**What you should do**
The reply should hold nothing except the lines from the one with "Task: Click the Soluções" through the end of the entries, duplicated exactly and with no pictures.

**Material to process**
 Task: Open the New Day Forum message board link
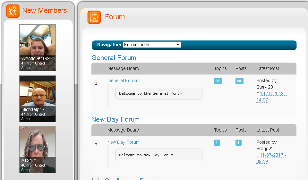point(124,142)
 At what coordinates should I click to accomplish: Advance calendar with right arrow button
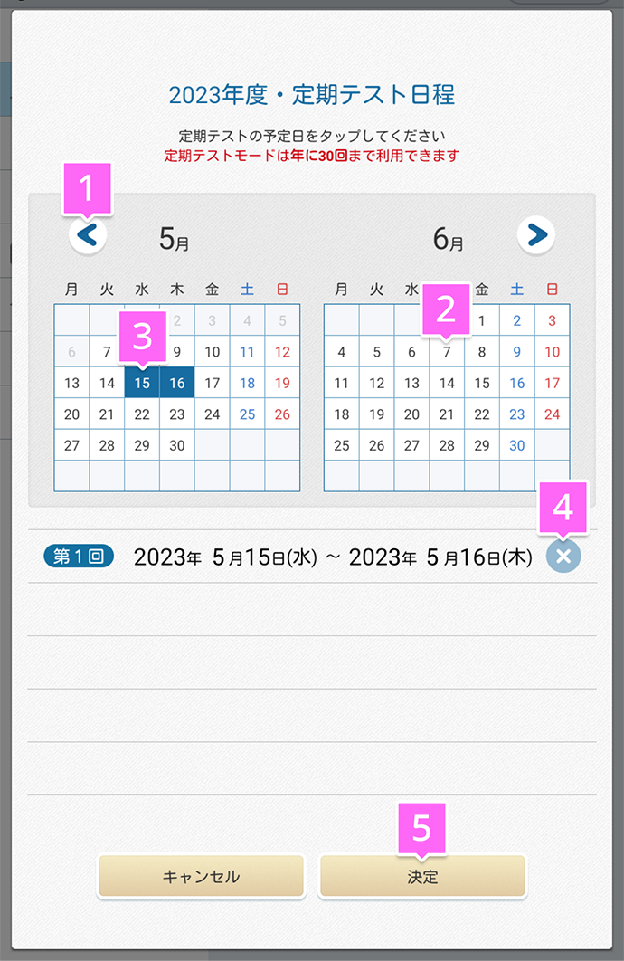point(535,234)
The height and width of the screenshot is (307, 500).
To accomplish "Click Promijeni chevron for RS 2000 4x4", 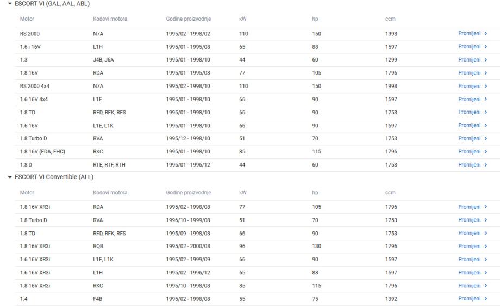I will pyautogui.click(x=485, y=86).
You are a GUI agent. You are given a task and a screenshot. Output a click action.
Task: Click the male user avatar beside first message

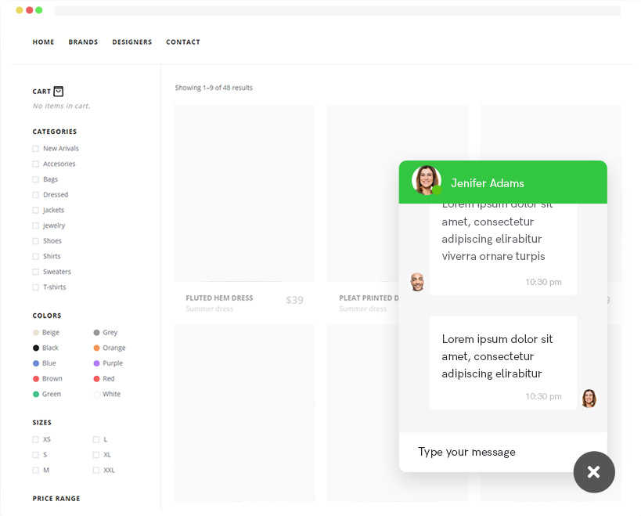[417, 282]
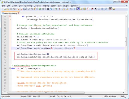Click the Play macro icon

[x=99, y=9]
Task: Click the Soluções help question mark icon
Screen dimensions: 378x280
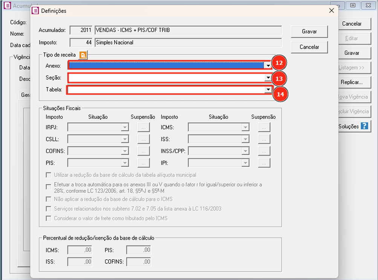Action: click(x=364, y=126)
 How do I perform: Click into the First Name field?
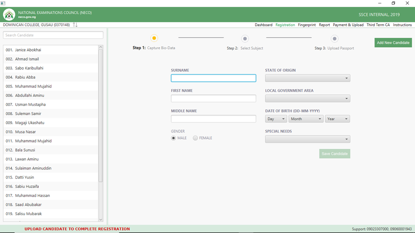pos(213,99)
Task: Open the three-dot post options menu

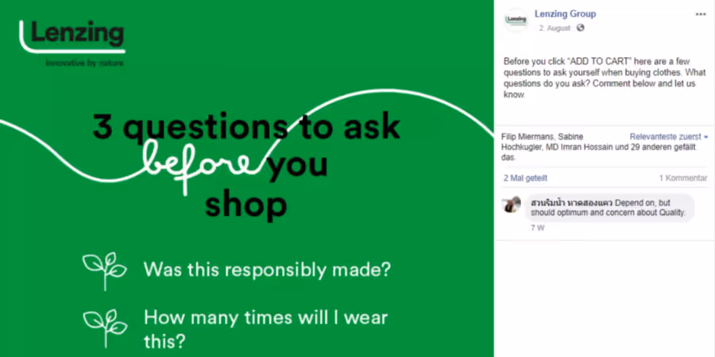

**Answer**
Task: Click the Soluções help question mark icon
Screen dimensions: 378x280
Action: click(x=364, y=126)
 How do I perform: Click into the First Name field?
pos(213,99)
Task: Open the three-dot post options menu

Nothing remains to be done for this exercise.